Reisen bringt sie nach Hause: Komponisten auf der Suche nach Identität
Auszug aus dem Text «Die Mischung macht es: Musik und Identität» von Michael Haefliger
Wer seine eigene Identität erkunden will, muss erst die der anderen kennenlernen. Dieser Gedanke ist keine Erkenntnis der heutigen globalisierten Welt. Von Mozart bis Mahler haben berühmte Komponisten zu ihrer Identität gefunden, weil sie sich im Spiegel des anderen, Fremden von einer neuen Seite entdeckten.
Michael Haefliger sorgt beim Lucerne Festival seit 18 Jahren für volle Säle. © Foto: Marco Borggreve
Viele Künstler und Musiker zieht es in dieselbe Richtung: Sie suchen neue Impulse, um sinnlich zu erfahren, was sich mit Worten nicht beschreiben lässt. Dafür sind sie bereit, Grenzen zu überwinden. Geografische und kulturelle. Wer ihren Spuren folgt, entdeckt eine überraschende Parallele: Oft ist im Fremden paradoxerweise ein unvoreingenommener Blick auf die eigenen Wurzeln zu finden.
«Ihre Lieder, meine Lieder» (Sergej Prokofjew)
Im Mai 1918 hatte Sergej Prokofjew seine russische Heimat verlassen. Angewidert von der Gewalt und dem wirtschaftlichen Niedergang nach der Oktoberrevolution brach er in die USA auf. Doch im «Goldenen Westen» und später in Europa fand er vor allem eines: seine Sehnsucht, wieder heimzukehren. Prokofjew fühlte sich isoliert, missverstanden, leergeschrieben. Er wusste: «Ich muss zurück. Ich muss wieder wirkliche Winter sehen […], die russische Sprache in meinem Ohr widerhallen hören, ich muss mit den Leuten reden, die von meinem eigenen Fleisch und Blut sind, damit sie mir etwas geben, was mir hier fehlt: ihre Lieder, meine Lieder.»
«Ohne Reisen ist man wohl ein armseliges Geschöpf.» (Wolfgang Amadeus Mozart)
So wie Prokofjew erging es vielen Musikern.
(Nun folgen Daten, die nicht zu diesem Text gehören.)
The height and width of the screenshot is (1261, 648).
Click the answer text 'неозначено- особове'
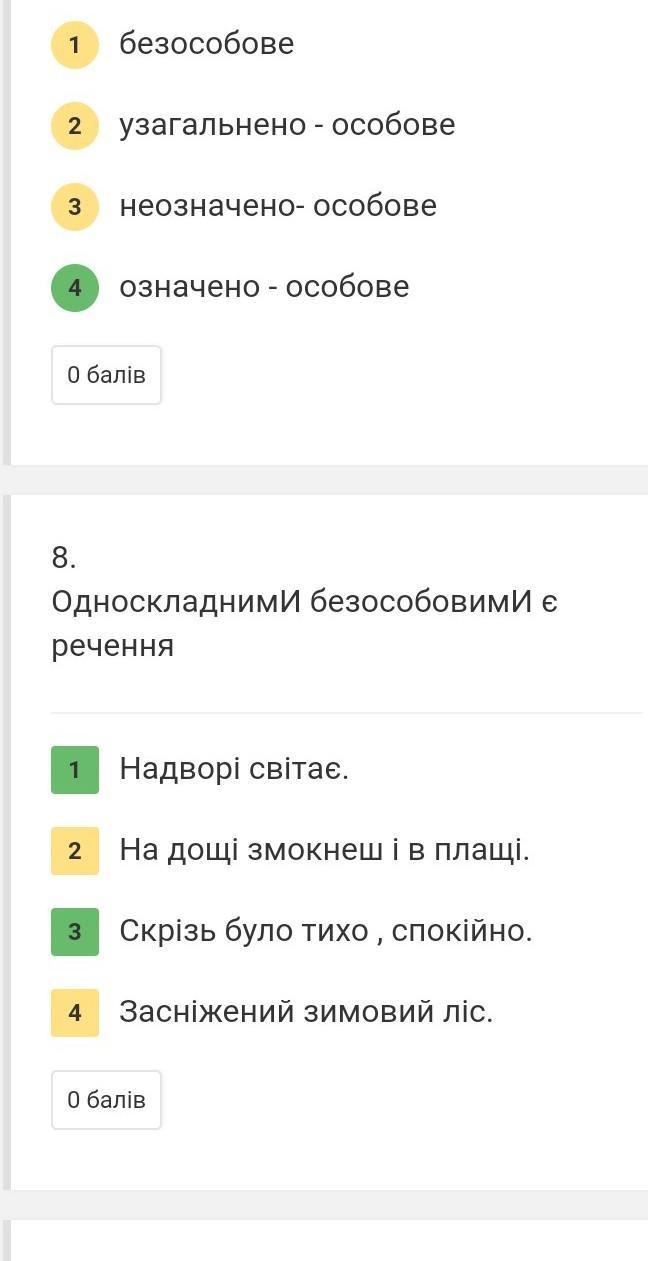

Fréderic Chopin schrieb im Pariser Exil seine Mazurken und Polonaisen und verarbeitete in ihnen sein Heimweh nach dem fernen Polen. Igor Strawinsky blieb von früher Jugend über Paris bis Hollywood immer dem russisch-orthodoxen Glauben treu und entdeckte die Musik als Ausdruck seiner heimatlich-religiösen Gefühle.
Die klassische Musik ist Grenzüberschreitung in Reinkultur
Bis heute lebt die Musikgeschichte vom Wechselspiel des Eigenen mit dem Fremden:
- Johann Sebastian Bach integrierte spanische Sarabanden, schottische Jigs und französische Gavotten in seine Suiten.
- Maurice Ravel griff den Jazz auf,
- Ludwig van Beethoven die französische Revolutionsmusik.
- Claude Debussy liess sich von der Gamelan-Musik auf Java inspirieren.
- Béla Bartók fusionierte die traditionelle Bauernmusik der Balkanländer mit den grossen klassischen Formen wie der Fuge oder dem Sonatensatz.
- Und Gustav Mahler gewährt in seinen Sinfonien sogar Naturlauten und Kuhglocken ihren Gala-Auftritt.
Diese Beispiele zeigen: Es ist gerade die Mischung, die Kunst so unverwechselbar und zukunftsträchtig werden lässt. Im Austausch mit neuen, auch fremden Einflüssen finden wir fruchtbare Antworten auf die drängenden Fragen unserer Zeit. Doch dafür ist zunächst eines erforderlich: die Bereitschaft, Identität als wandelbare Grösse zu betrachten und zu formen. Gemeinsam, kulturell und künstlerisch. In dieser Reihenfolge.
Über Michael Haefliger
Michael Haefliger ist seit 1999 Intendant des Lucerne Festivals. Unter seiner Leitung erlangte das Festival grosse Bedeutung für die zeitgenössische Musik. Haefliger ist Träger zahlreicher Kulturpreise und wurde vom World Economic Forum Davos zum «Global Leader of Tomorrow» ernannt.